Information shown Block Start

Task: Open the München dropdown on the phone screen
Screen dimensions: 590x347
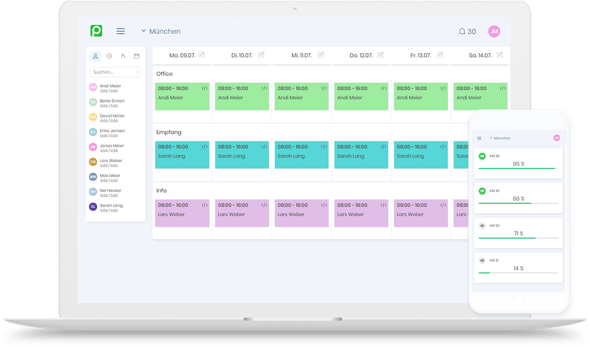Action: (x=501, y=138)
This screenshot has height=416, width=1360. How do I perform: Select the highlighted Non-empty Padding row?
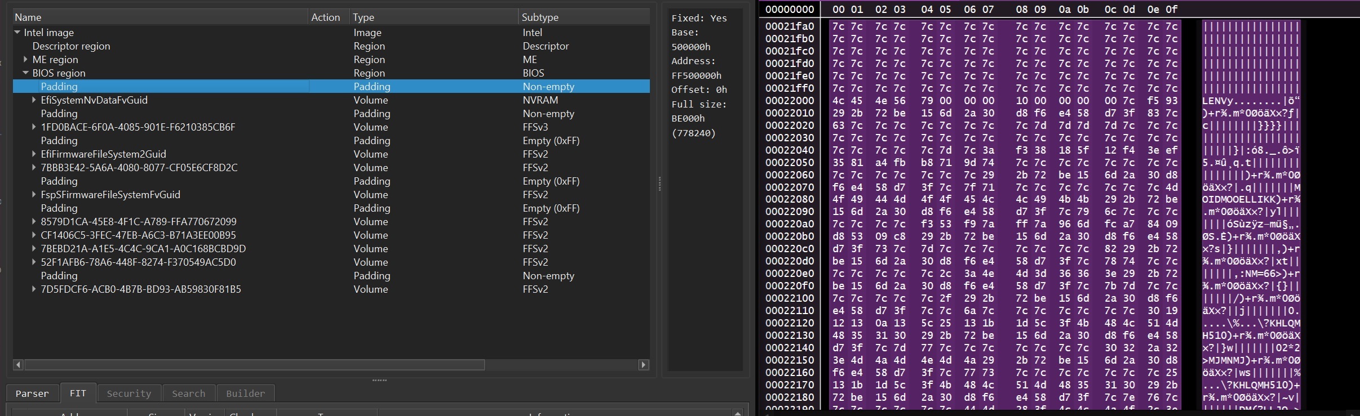[59, 87]
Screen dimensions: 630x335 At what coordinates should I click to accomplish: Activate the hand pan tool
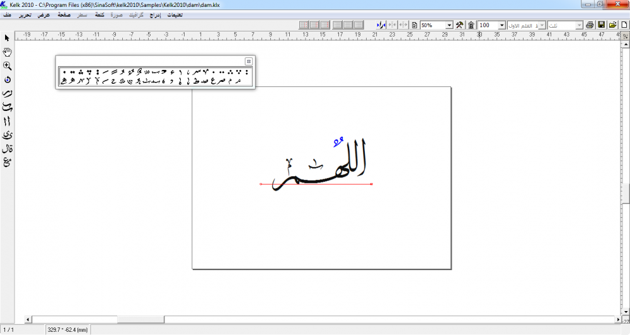(x=8, y=52)
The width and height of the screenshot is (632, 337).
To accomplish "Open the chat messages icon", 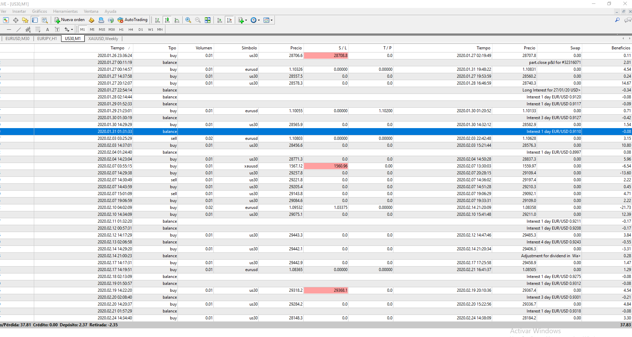I will (x=628, y=20).
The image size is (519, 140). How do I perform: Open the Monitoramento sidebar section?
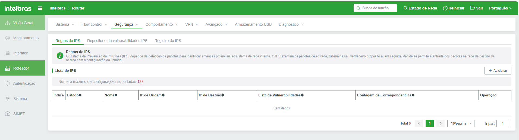coord(26,38)
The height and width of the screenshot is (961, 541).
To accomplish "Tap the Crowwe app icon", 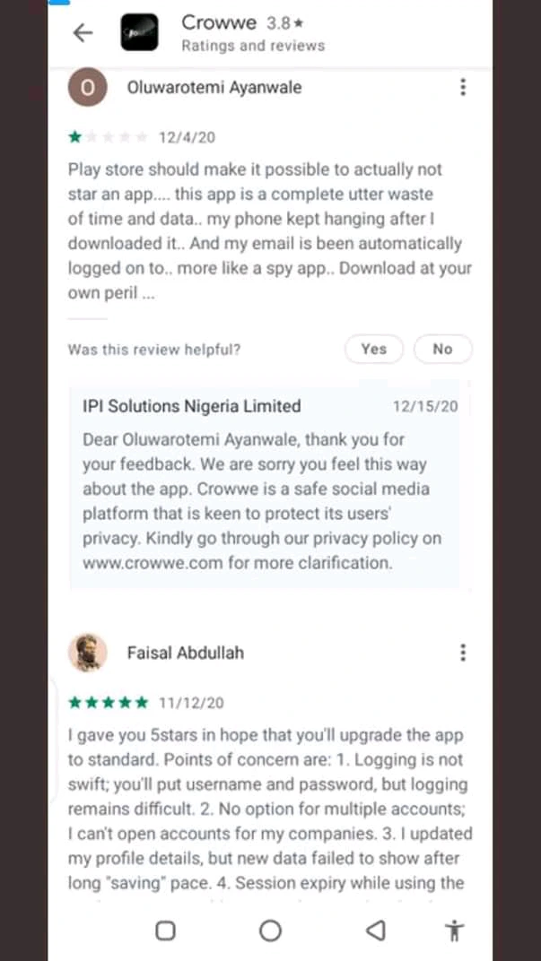I will click(x=139, y=33).
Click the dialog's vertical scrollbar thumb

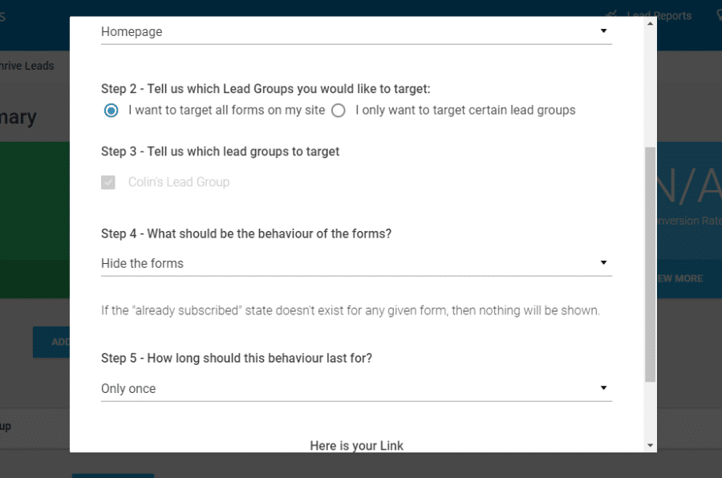650,265
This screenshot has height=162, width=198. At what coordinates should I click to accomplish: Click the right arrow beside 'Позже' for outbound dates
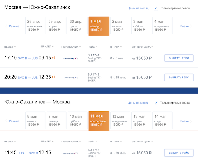(x=191, y=26)
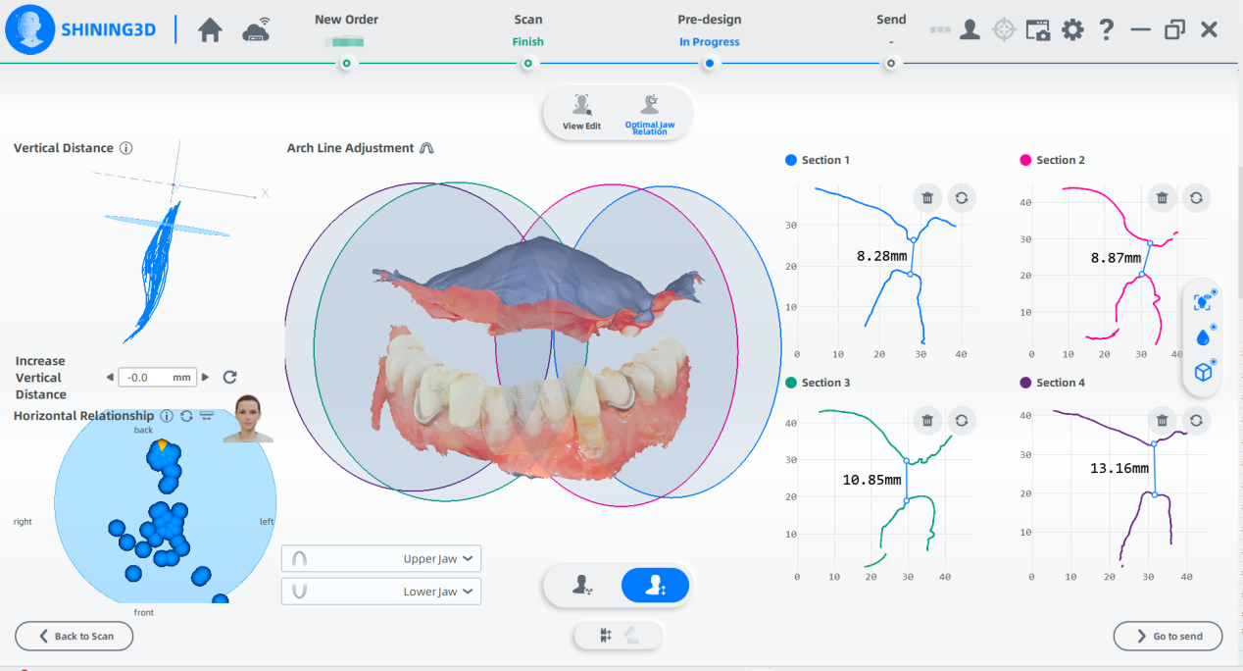This screenshot has height=671, width=1243.
Task: Click the Go to send button
Action: (1168, 636)
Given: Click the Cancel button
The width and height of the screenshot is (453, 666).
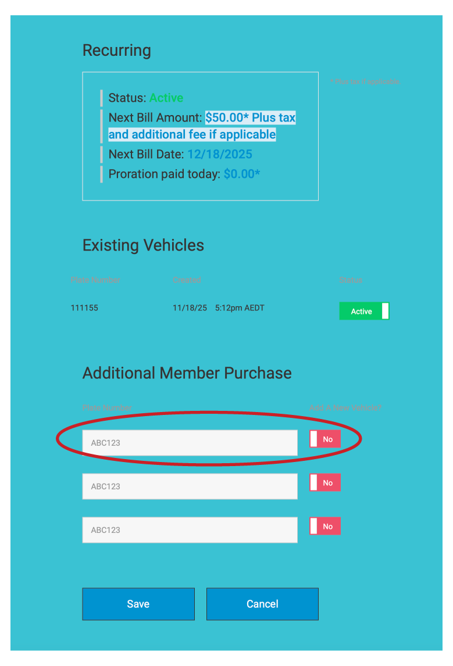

Information shown Block End

• _What you should do_
Please restate word for word the lines above, starting with the line that holds "Click the dialog's vertical scrollbar thumb" and ending with the final line of the records, while leaving out pictures.

• _Written answer_
Click the dialog's vertical scrollbar thumb

650,265
This screenshot has height=162, width=198. At what coordinates should I click to accomplish: Click the right arrow beside 'Позже' for outbound dates
(x=191, y=26)
This screenshot has height=671, width=1243.
Task: Click the Go to send button
Action: (1168, 636)
Given: Click the Cancel button
The width and height of the screenshot is (453, 666).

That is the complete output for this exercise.